By IANS,
New Delhi: Kerala Thursday assured the Supreme Court that it would protect the Mullaperiyar Dam from any attacks by protesters while Tamil Nadu opposed Kerala’s suggestion that Prime Minister Manmohan Singh convene a meeting of the two states for resolving the dispute.
Stating that it was the constitutional responsibility of the central government to intervene for the resolution of dispute between the two states, the apex court’s constitution bench of Justice D.K. Jain, Justice R.M. Lodha, Justice Deepak Verma, Justice C.K. Prasad and Justice Anil R. Dave expressed its inability to suggest to the prime minister to convene a meeting of the two states in the face of stiff opposition from Tamil Nadu.
“This may not be possible,” the court told senior counsel Harish Salve who had appeared for Kerala.
“Very scheme of the federal structure mandates the Union of India to take steps to resolve disputes between two States,” the court said adding that “it is constitutional scheme”.
It further said that “Union of India must take a lead role and not be a mute spectator”.
The court’s pronouncement came when senior counsel Raju Ramachandran appearing for Tamil Nadu opposed the suggestion by Salve that the court should ask the prime minister to convene the meeting of the two states.
Salve said that “water disputes are resolved and not adjudicated” and cited the instance of late Prime Minister Indira Gandhi asking the chief ministers of Punjab and Haryana to sign the water sharing accord way back in the 1970s.
At this, Ramachandran told the court not to make such a suggestion as it was premature.

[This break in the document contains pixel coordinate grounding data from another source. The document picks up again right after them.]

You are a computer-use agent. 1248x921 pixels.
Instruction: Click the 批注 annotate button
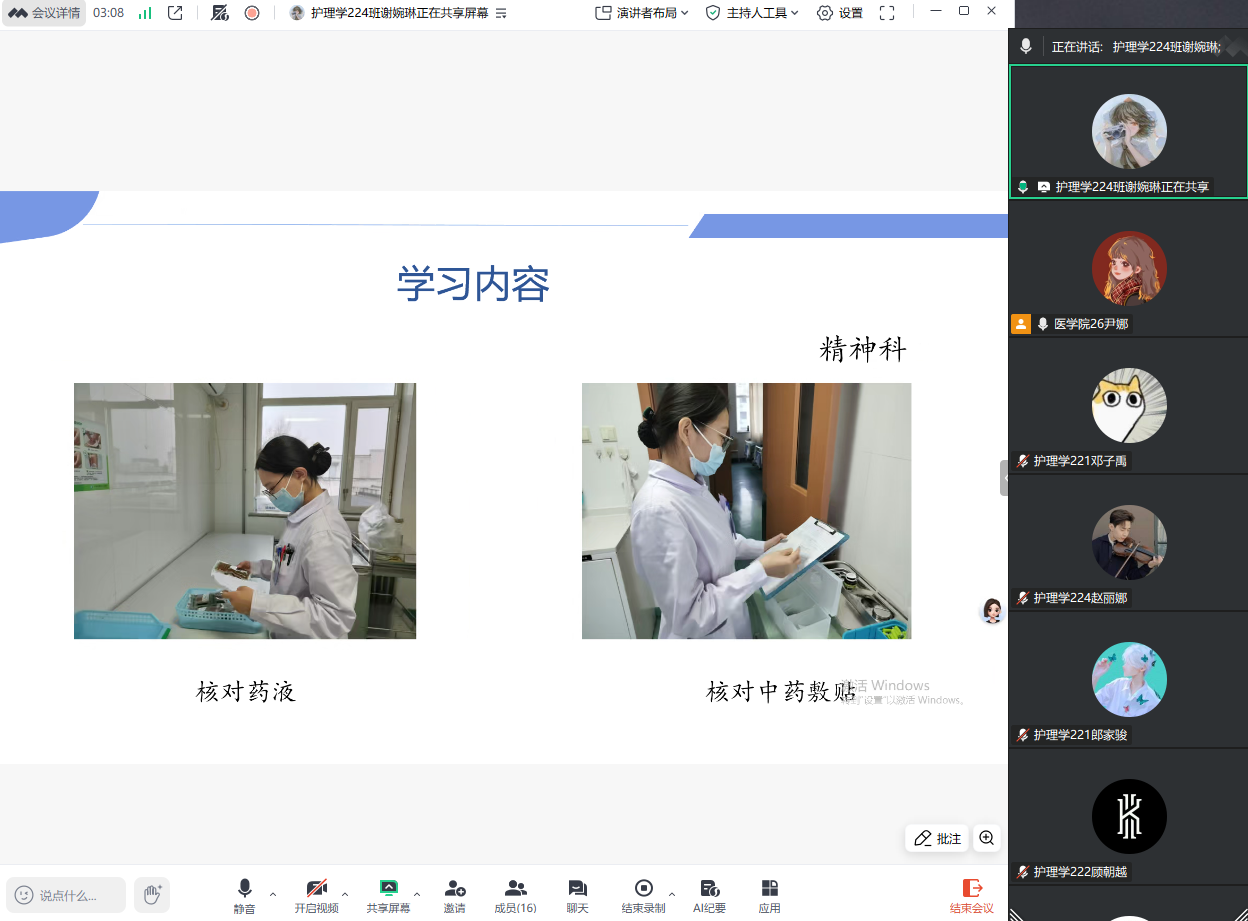(938, 838)
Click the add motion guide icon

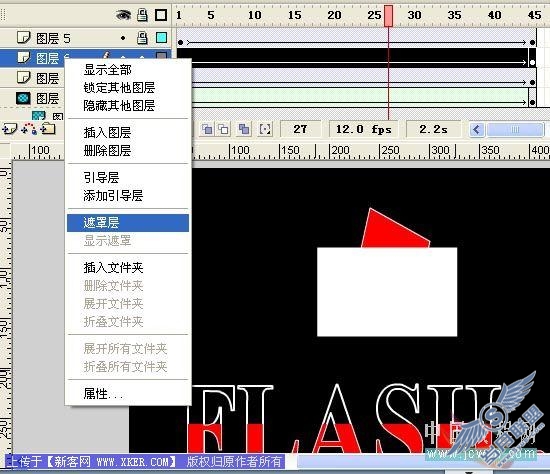(29, 129)
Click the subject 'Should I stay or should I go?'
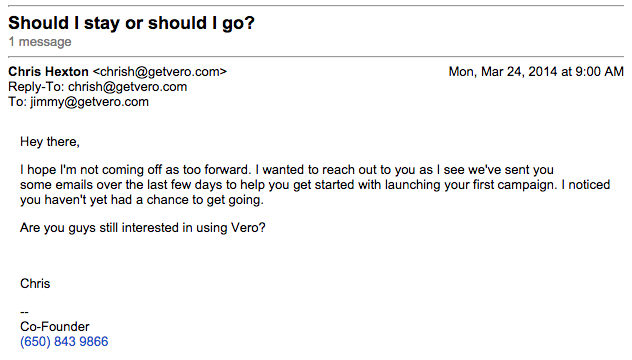The width and height of the screenshot is (632, 360). coord(131,23)
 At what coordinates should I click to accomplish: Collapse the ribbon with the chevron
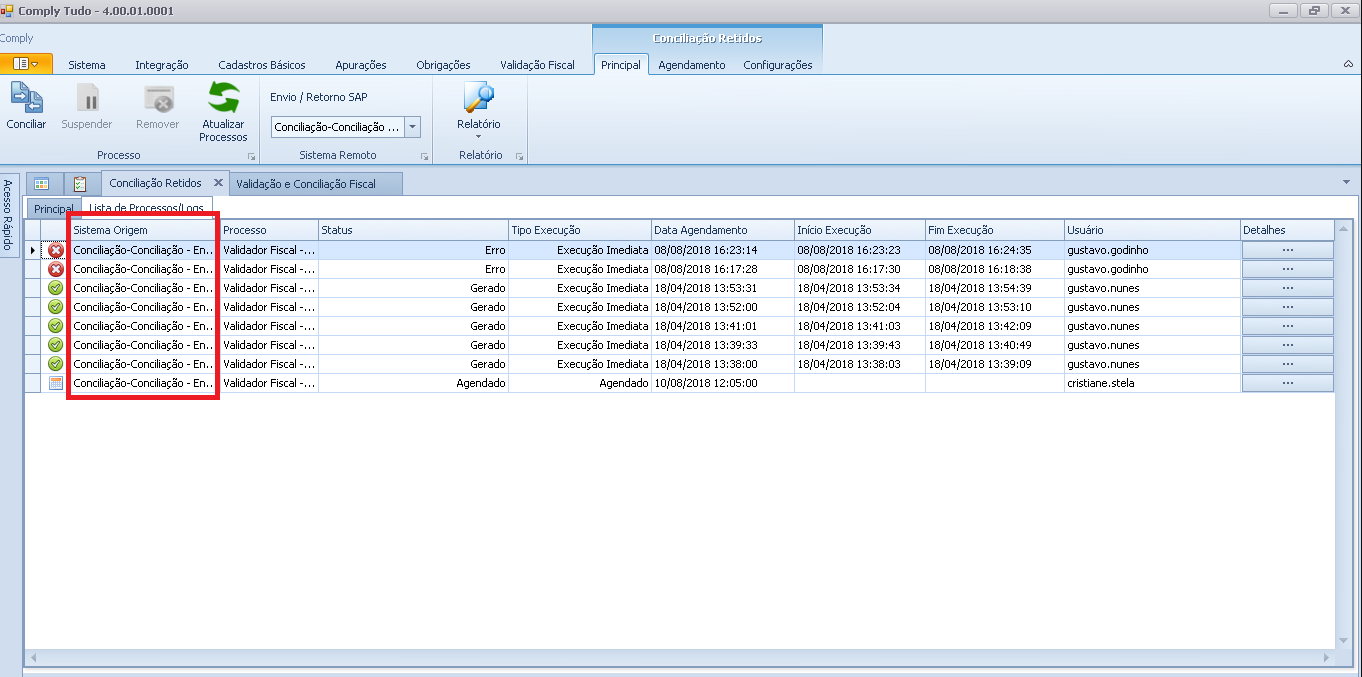[1348, 64]
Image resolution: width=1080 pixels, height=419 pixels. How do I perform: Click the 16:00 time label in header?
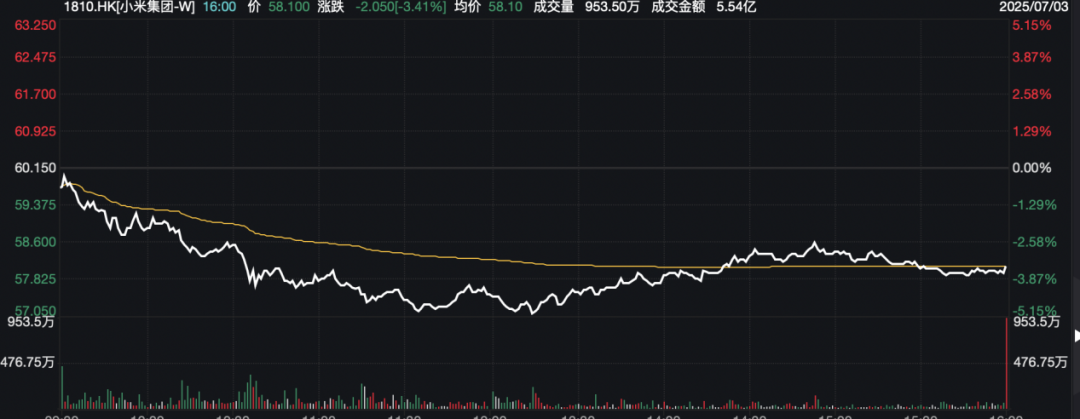[217, 8]
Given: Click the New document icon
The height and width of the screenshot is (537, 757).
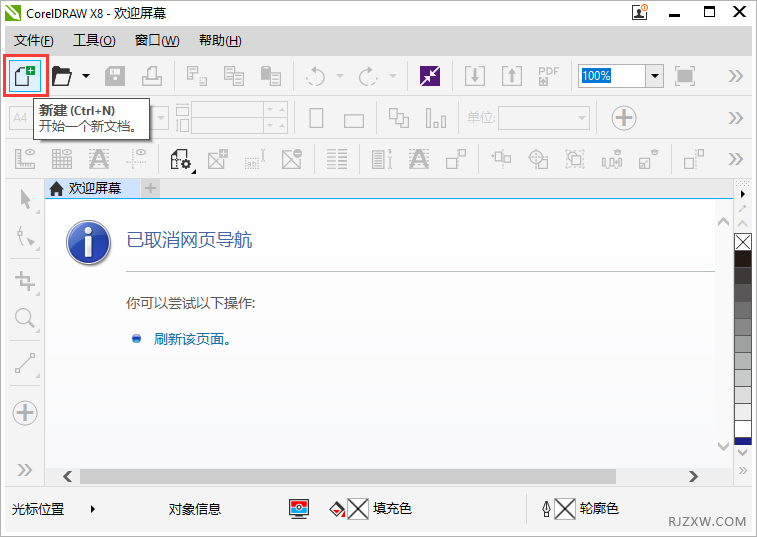Looking at the screenshot, I should (23, 76).
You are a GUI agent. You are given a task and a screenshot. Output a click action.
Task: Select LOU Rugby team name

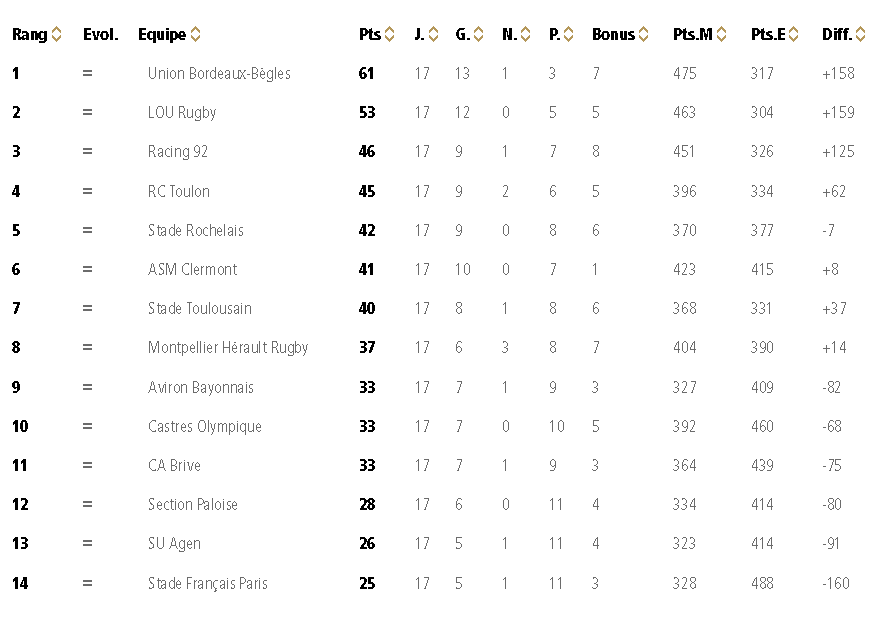(182, 113)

He told the court there was not sufficient scientific data for the prime minister to convene such a meeting. Let the high-powered empowered committee that is visiting the dam complete its work first and collect the data, he suggested.
In the face of persistence opposition by Ramachandran, the court asked him: “Shall we take that State of Tamil Nadu is not interested in the intervention by the prime minister.”
As Salve witnessed his suggestion being sunk by Tamil Nadu, he told the court that no award of any tribunal has ever solved the water dispute. In the instant case, if the verdict goes in the favour of Kerala, then Tamil Nadu would move an appeal and if Tamil Nadu succeeds then Kerala will challenge it, the senior counsel said.
At the outset of the hearing Salve told the court that Kerala would provide full security to the dam and other facilities and infrastructure being manned by Tamil Nadu. He said that if some thing happens to the dam, Tamil Nadu will not only not get water but the area of the dam in Kerala will get inundated.
Earlier, in response to Tamil Nadu’s plea for central forces to protect the dam and its installations, the central government told the court that it could deploy the central forces, including the Central Industrial Security Force (CISF) to protect the dam, provided there was direction of the apex court or a request by the state government to that affect.
Meanwhile, earlier in the day, the court pulled up a Kerala-based NGO which sought to know what National Disaster Management Authority (NDMA) was doing to deal with the situation in the event of a crisis. The petitioner NGO also wanted the drying up of the dam.
The court said that the NDMA was headed by the prime minister and what made the petitioner think that the authority and the prime minister were not alive to the situation.
When counsel for the NGO said: “We do not know what discussions are taking place”, the court asked him if he was aware of what is transpiring between the PMO and the NDMA, and dismissed the plea describing it “misconceived” and saying: “It (these discussions) can’t be made public for making political mileage.”
The 115-year-old dam is located in Kerala but its waters serve Tamil Nadu, which also manages the dam’s affairs.
Tamil Nadu wants the dam’s storage capacity to be increased from the current 136 feet (41.5 metres) to 142 feet (43 metres) as per a Supreme Court order, while Kerala wants a new dam in its place.